A seventh-round pick out of SMU in 2012, Beachum is a natural left tackle, but he's had to adapt to secure a job. He started at right tackle the final five games last season after Mike Adams suffered an ankle injury.

Then, Saturday night against Kansas City, the 6-foot-3, 303-pound Beachum was tossed into the game at tight end in short-yardage situations.

“I liked what Beachum did as an eligible receiver,” coach Mike Tomlin said Tuesday.

All that's left for Beachum to do is a catch a pass.

“We work with the tight ends a lot when I'm at tackle, so it's transferable to what I'm doing,” the 24-year-old said. “Whether it's play-action or in the run game, you have to understand what they're doing.

“With me going to tight end helped out the team, and that's what I'm here for. It was a more spacious environment at tight end.”

Beachum, though, knows his limitations. Or does he?

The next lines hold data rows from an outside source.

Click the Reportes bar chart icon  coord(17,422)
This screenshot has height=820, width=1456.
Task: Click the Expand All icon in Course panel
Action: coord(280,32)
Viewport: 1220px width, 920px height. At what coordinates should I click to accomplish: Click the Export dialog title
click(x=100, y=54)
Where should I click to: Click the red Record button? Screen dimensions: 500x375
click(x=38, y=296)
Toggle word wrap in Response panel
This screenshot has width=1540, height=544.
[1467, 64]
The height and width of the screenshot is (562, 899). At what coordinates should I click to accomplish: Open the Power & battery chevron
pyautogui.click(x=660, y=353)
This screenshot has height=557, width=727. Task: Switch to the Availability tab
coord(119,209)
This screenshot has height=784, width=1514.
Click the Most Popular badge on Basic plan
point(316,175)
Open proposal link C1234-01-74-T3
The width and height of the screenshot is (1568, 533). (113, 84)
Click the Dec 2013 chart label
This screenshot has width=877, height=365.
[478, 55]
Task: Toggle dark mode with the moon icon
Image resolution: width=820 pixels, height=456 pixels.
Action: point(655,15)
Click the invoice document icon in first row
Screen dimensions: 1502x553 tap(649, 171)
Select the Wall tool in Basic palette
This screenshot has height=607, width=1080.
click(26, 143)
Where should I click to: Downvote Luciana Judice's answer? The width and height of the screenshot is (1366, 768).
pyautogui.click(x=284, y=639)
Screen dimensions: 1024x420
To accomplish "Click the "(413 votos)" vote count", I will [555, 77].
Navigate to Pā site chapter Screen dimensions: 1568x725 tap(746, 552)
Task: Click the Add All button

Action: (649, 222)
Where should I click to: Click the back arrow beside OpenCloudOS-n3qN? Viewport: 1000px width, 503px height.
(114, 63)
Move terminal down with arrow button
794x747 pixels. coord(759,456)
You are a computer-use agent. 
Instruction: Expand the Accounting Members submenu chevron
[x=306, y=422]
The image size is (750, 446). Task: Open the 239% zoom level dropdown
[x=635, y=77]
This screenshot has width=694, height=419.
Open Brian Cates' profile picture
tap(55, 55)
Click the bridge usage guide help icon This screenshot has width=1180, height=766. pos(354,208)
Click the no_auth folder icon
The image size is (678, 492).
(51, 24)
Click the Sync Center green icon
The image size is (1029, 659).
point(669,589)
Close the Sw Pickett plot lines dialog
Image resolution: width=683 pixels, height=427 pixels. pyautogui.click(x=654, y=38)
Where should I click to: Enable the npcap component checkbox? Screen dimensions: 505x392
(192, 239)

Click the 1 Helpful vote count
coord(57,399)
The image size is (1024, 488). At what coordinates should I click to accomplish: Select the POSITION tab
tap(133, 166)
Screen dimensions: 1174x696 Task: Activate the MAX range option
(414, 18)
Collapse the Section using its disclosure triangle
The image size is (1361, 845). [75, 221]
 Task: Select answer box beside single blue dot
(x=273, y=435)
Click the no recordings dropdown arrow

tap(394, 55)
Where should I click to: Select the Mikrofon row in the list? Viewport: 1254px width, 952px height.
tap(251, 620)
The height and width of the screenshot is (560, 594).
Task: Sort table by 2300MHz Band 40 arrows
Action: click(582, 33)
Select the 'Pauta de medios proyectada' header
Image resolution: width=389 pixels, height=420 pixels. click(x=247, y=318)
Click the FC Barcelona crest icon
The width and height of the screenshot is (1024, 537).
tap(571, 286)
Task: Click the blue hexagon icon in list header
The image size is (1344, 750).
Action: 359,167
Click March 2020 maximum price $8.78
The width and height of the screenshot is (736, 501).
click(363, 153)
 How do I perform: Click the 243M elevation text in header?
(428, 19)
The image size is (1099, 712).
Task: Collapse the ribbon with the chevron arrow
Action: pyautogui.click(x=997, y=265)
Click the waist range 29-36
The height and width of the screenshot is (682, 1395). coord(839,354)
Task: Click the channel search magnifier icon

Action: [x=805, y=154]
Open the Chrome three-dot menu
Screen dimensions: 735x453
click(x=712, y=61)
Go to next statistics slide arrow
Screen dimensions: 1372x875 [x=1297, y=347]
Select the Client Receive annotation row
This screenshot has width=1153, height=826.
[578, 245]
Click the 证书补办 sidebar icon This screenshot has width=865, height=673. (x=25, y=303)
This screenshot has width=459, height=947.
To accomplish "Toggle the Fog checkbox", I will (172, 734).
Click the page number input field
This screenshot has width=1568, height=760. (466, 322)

“Wherever they tell me to go, that's where I go,” he said.

Beachum, it seems, has the mental capacity and aptitude to handle a versatile role. Besides, he has a bachelor's degree in economics and a master's degree in liberal studies.

“He's an athletic guy who has worked his butt off, and the coaches are finding away to get him on the field,” guard Ramon Foster said. “He's smart enough to handle the responsibilities at tight end.”

The Steelers began preparing Beachum at tight end last week. So, he wasn't surprised to get the call against the Chiefs.

“I want to lock into a position, but that's not my role right now,” he said. “My role is to be an asset to the team in whatever facet they need me. Whenever my time comes to play, I need to maximize it whether it's at guard, tackle or tight end.”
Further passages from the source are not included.